Questions sent to the RBZ head of public relations Tonderai Mukeredzi and also copied to Kumbirai Nhongo were not responded to up to the time of going to print.
Our source said the Bank Licensing, Supervision and Surveillance Division did not have the prerogative to approve transactions where foreigners were snapping up stakes in local companies. It can only provide advice to the Exchange Control Review Sub-Committee.
The Zimbabwean heard that a 60 percent stake in Met Bank is actually valued at US$1,3 million and that the country was actually prejudiced of desperately needed US$1 million in this transaction.
Our source alleged that Loita Capital had offered US$600,000 for Met Bank but Gono allegedly pocketed US$300,000 and presented the transaction to the Finance minister Samuel Mumbengegwi as US$300,000.
In a letter dated May 27, 2007, a month after the transaction was concluded, Gono wrote to Mumbengegwi “informing” him about the transaction and justifying the paltry sum for which he sold the bank on the basis that Loita Capital had offered to provide Zimbabwe with a US$50 million loan facility to bankroll key imports such as grain. He told the minister in his letter that Met Bank would administer the loan.

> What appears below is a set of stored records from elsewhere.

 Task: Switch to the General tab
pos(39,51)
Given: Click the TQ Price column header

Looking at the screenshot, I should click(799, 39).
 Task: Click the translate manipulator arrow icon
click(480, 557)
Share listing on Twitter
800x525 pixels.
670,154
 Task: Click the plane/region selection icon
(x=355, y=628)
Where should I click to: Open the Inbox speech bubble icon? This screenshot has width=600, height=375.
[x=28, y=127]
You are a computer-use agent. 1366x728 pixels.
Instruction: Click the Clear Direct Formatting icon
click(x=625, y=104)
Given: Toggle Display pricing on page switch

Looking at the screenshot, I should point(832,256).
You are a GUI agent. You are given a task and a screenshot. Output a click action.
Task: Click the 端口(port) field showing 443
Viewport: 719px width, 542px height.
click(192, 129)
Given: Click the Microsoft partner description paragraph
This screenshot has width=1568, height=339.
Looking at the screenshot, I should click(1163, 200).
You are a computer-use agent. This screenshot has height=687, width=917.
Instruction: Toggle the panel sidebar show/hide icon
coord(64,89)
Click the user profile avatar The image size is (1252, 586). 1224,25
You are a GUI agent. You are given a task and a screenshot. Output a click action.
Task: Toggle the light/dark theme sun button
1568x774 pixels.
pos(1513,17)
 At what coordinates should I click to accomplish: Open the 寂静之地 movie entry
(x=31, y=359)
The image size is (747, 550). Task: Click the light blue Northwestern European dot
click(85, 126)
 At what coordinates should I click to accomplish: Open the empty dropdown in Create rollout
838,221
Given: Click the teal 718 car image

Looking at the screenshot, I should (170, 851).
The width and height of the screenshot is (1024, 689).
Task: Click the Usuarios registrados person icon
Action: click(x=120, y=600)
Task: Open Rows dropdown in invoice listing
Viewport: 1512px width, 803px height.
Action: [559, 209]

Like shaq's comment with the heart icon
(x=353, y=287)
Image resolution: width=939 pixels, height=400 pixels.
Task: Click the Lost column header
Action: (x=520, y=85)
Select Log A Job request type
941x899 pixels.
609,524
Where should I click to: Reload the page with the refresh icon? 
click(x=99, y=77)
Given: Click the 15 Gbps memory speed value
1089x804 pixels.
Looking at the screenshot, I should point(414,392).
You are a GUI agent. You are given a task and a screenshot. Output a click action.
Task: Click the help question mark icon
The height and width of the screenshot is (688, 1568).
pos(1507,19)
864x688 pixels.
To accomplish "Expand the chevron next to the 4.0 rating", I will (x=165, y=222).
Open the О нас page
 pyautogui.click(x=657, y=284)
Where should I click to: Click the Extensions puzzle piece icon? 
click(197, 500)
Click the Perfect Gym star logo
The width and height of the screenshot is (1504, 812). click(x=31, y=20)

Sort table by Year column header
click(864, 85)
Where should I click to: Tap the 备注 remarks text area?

Repeated efforts to obtain comment from Mumbengegwi were futile.
Our source said there was no guarantee that Loita would honour its promise, as they were not under any obligation to make the loan available.
“Surely the stake could have been offered to locals. I am 200 percent sure they could have raised the US$300,000,” said our source. “One only needs to sell an average house in Harare’s low density suburbs to raise this amount.”
The highly-placed source said it was “ludicrous” for Gono to wrestle control of a bank owned by Kamushinda, a Zimbabwean, and sell it to a foreigner.
During the greater part of 2004, Gono – who was appointed RBZ governor in December 2003 – shut down almost all indigenous banks amid reports he targeted those he had personal clashes with during his tenure as CEO at CBZ. There has also been controversy over the manner in which he has handled the stake in failed banks.
Our source said the financial scandal echoes the Pinnacle Properties saga, in which Gono unilaterally approved a deal for Phillip Chiyangwa for him to sell houses in foreign currency without first seeking approval from the finance minister.